**Recorded data**.
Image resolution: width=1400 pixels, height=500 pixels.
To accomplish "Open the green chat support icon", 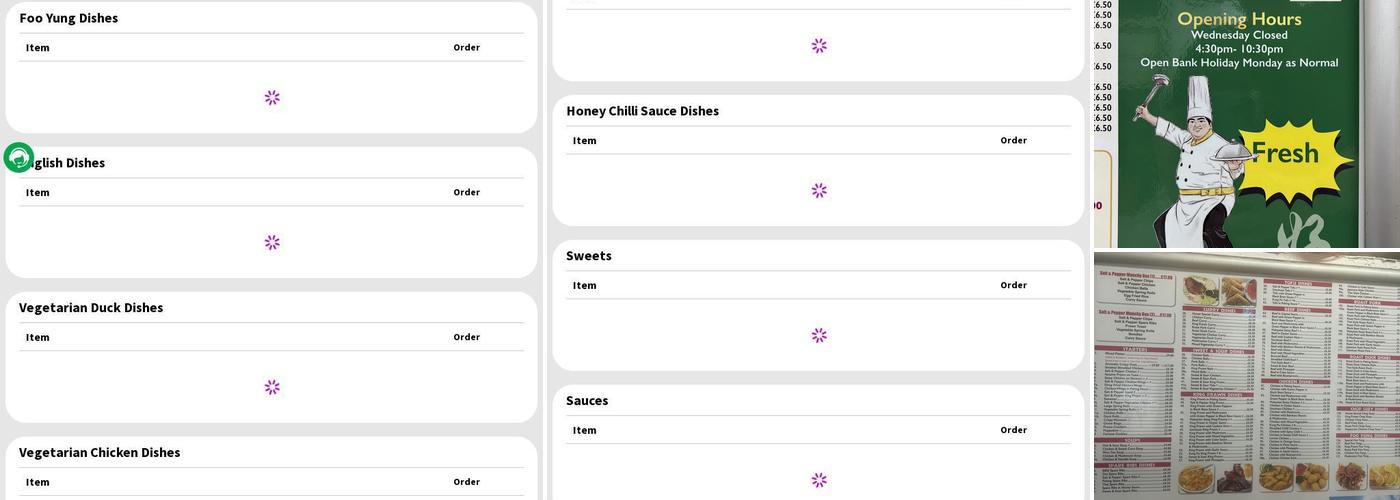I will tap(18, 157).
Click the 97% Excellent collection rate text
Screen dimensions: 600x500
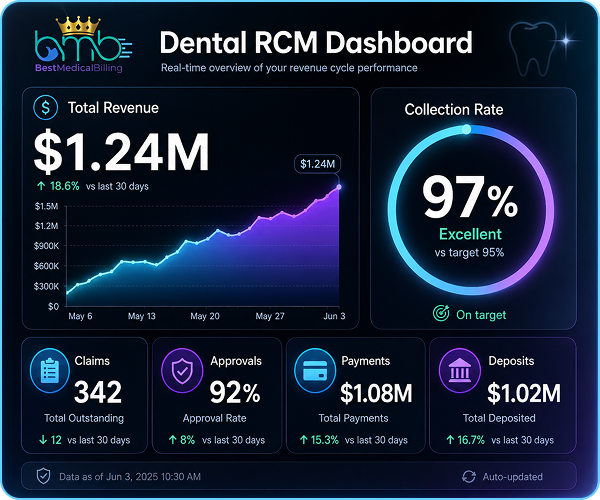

...

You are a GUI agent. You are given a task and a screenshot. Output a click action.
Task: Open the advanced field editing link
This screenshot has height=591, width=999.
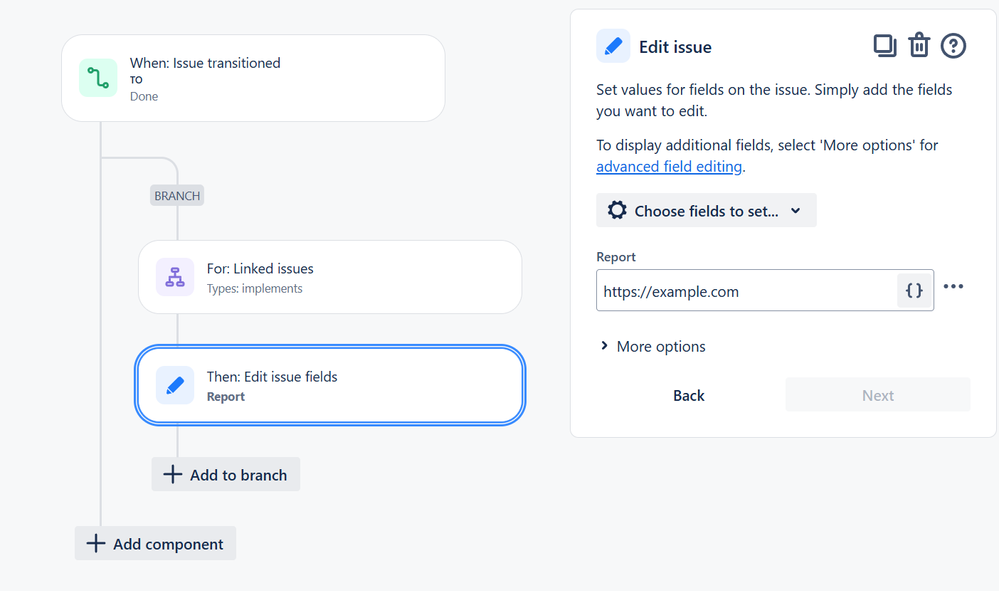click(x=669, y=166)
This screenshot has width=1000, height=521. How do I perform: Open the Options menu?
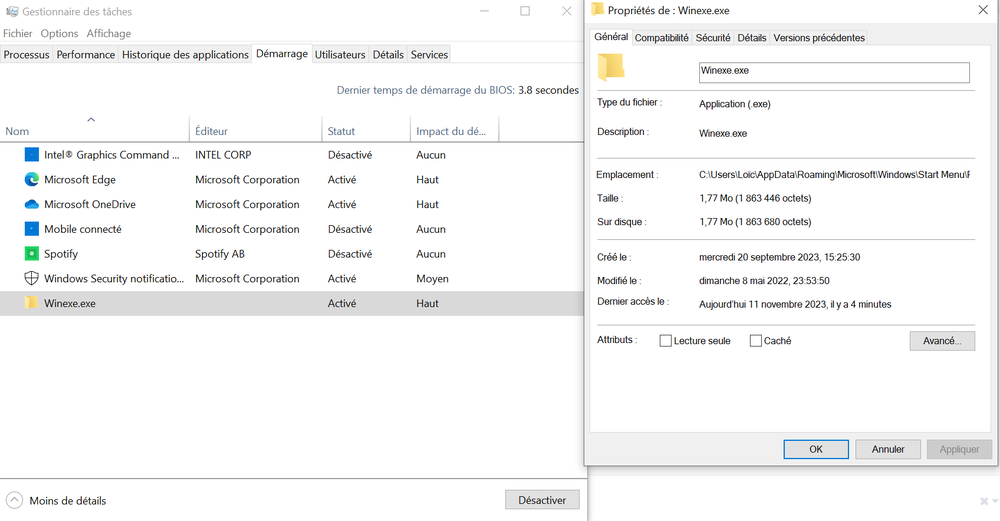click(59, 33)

* * *

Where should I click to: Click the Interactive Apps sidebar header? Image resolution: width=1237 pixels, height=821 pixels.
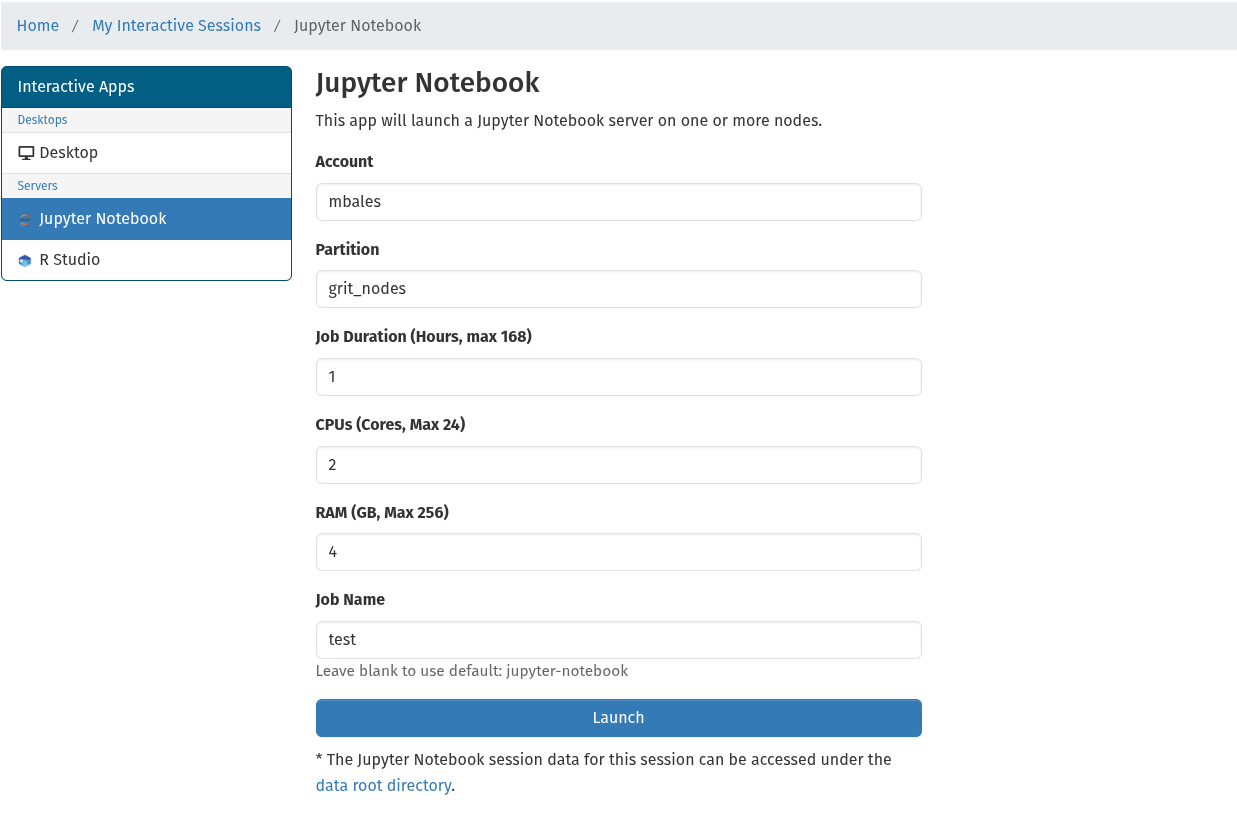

**Task to carry out**.
Filter the entries down to the lines with the word "resolution" in them.

**Written solution**.
Image resolution: width=1400 pixels, height=500 pixels.
Where should I click to: Click the Interactive Apps sidebar header? Image resolution: width=1237 pixels, height=821 pixels.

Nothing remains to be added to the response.